Quantitative analysis of the digestion of yeast chromatin by staphylococcal nuclease

Abstract

The DNA in intranuclear yeast [bakers] chromatin is protected from rapid staphylococcal nuclease degradation so as to yield an oligomeric series of DNA sizes. The course of production and disappearance of the various oligomers agrees quantitatively with a theory of random cleavage by the enzyme at uniformly susceptible sites. The sizes of the oligomers are integral repeats of a basic size, about 160 base pairs, and 80-90% of the yeast genome is involved in this repeating structure. Within this repeat there exists a 140 base pair core of more nuclease-resistant DNA. During the course of digestion, the sizes of the oligomers decrease continuously.
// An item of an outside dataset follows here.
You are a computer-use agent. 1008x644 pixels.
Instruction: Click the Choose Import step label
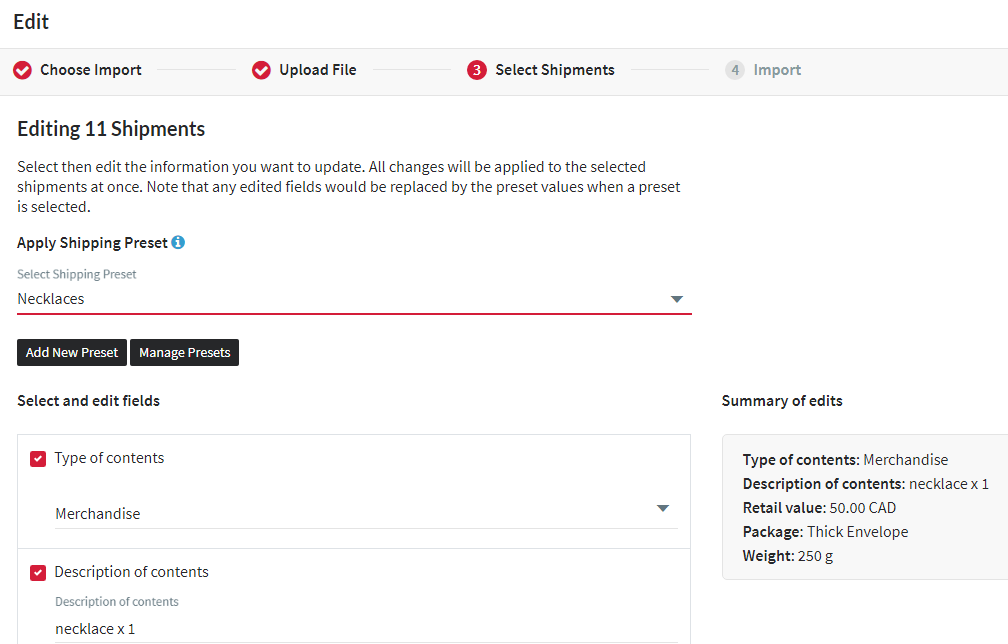point(91,70)
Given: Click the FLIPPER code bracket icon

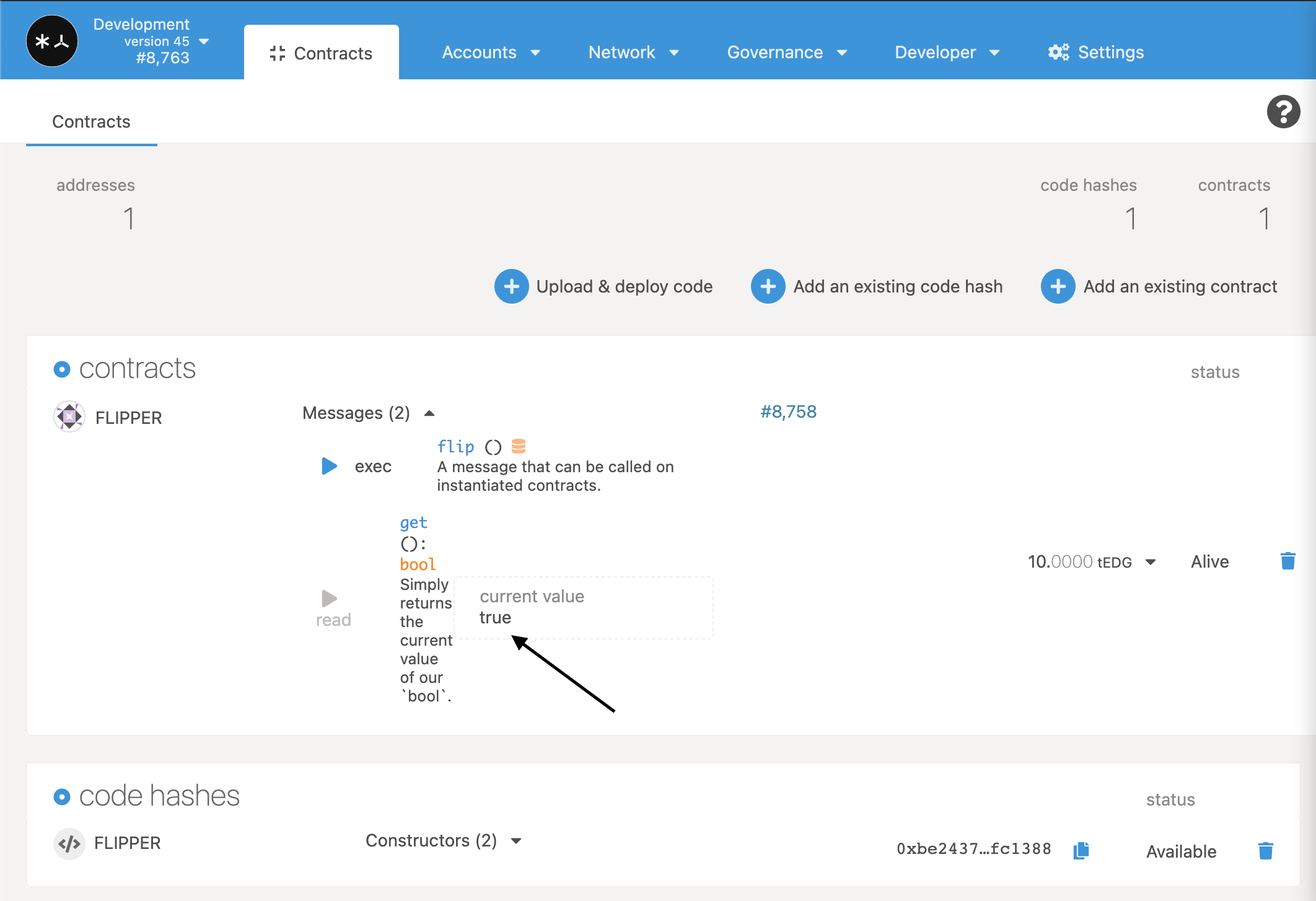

The widths of the distribution of DNA sizes increase in the order: monomer (1 .times. repeat size, half width = 5-7 base pairs) < dimer (2 .times. repeat size, half width = 30 base pairs) < trimer (3 .times. repeat size, half width 40-45 base pairs). The yeast genome seems to have variable spacing of the nuclease-resistant cores, to produce the average repeat size of about 160 base pairs. The presence of more than 1 species of monomer and dimer at certain times of digestion suggests a possible heterogeneity in the subunit structure.